Aspirin Pain Inflammation 20 Tablets 500mg

Aspirin Pain and Inflammation is a drug based on acetylsalicylic acid (500 mg per tablet) indicated for the symptomatic treatment of mild and moderate pain, as well as to reduce inflammatory conditions. Thanks to its analgesic, anti-inflammatory and antipyretic properties, Aspirin is effective in reducing muscle pain, headache, toothache and in controlling fever.

ACTIVE INGREDIENTS

Active ingredients contained in Aspirin Pain Inflammation 20 Tablets 500 mg - What is the active ingredient of Aspirin Pain Inflammation 20 Tablets 500 mg?

Each tablet contains 500 mg of acetylsalicylic acid. Excipients with known effect: One coated tablet contains 3.12 mmol (or 71.7 mg) of sodium. For the full list of excipients, see section 6.1.

EXCIPIENTS

Composition of Aspirin Pain Inflammation 20 Tablets 500 mg - What does Aspirin Pain Inflammation 20 Tablets 500 mg contain?

Tablet core: colloidal silicon dioxide, sodium carbonate. Coating: carnauba wax, hypromellose, zinc stearate.

DIRECTIONS

Therapeutic indications Aspirin Pain Inflammation 20 Tablets 500 mg - Why is Aspirin Pain Inflammation 20 Tablets 500 mg used? What is it used for?
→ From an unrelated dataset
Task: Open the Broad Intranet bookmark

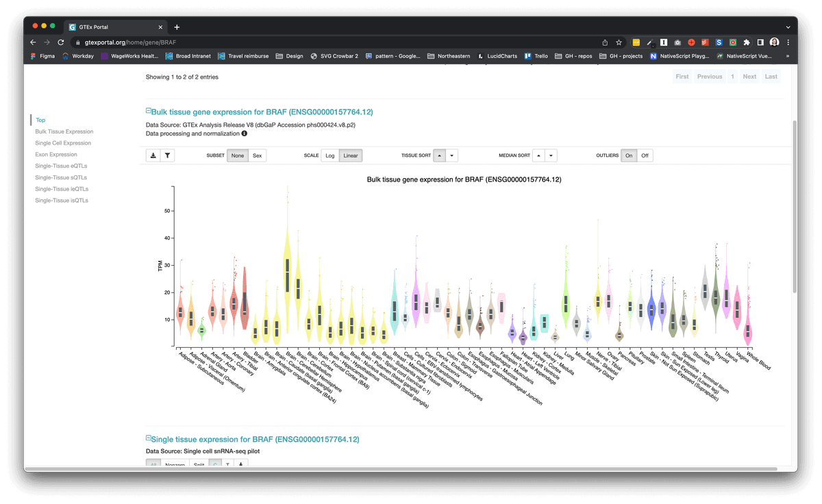Action: point(188,56)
Symptomatic treatment of fever and/or mild to moderate pain, such as headache, flu-like syndrome, toothache, muscle aches.

CONTRAINDICATIONS

Contraindications Aspirin Pain Inflammation 20 Tablets 500 mg - When should Aspirin Pain Inflammation 20 Tablets 500 mg not be used?
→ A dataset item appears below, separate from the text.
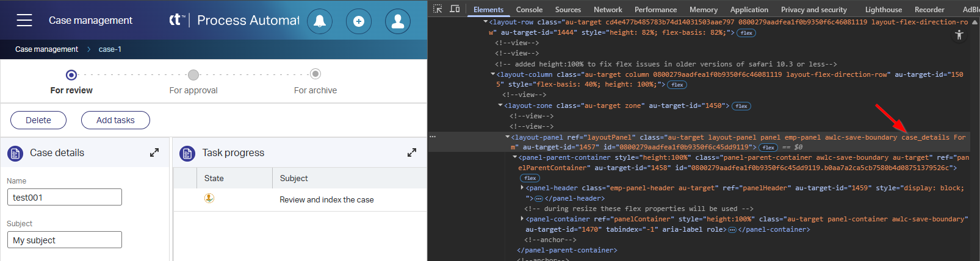Viewport: 980px width, 261px height.
Task: Click the Add tasks button
Action: click(x=115, y=120)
/SECONDARY EFFECTS Hypersensitivity to acetylsalicylic acid or other salicylates, or to any of the excipients listed in section 6.1; history of asthma or hypersensitivity reactions (e.g. urticaria, angioedema, severe rhinitis, shock) induced by the administration of salicylates or substances with a similar action, in particular non-steroidal anti-inflammatory drugs (NSAIDs); active peptic ulcer; haemorrhagic diathesis; severe renal insufficiency (GFR < 30 ml/min/ 1.73 m^2); severe hepatic insufficiency; severe uncontrolled cardiac insufficiency; concomitant administration of methotrexate in doses greater than 15 mg per week, for anti-inflammatory doses of acetylsalicylic acid, or for analgesic or antipyretic doses (see section 4.5); concomitant administration of oral anticoagulants for anti-inflammatory doses of acetylsalicylic acid, or for analgesic or antipyretic doses and in patients with a history of gastroduodenal ulcers (see section 4.5); from the beginning of the sixth month of pregnancy (beyond the twenty-fourth week of amenorrhea) (see section 4.6); children and adolescents under 16 years of age.

DOSAGE

Quantity and method of taking Aspirin Pain Inflammation 20 Tablets 500 mg - How to take Aspirin Pain Inflammation 20 Tablets 500 mg?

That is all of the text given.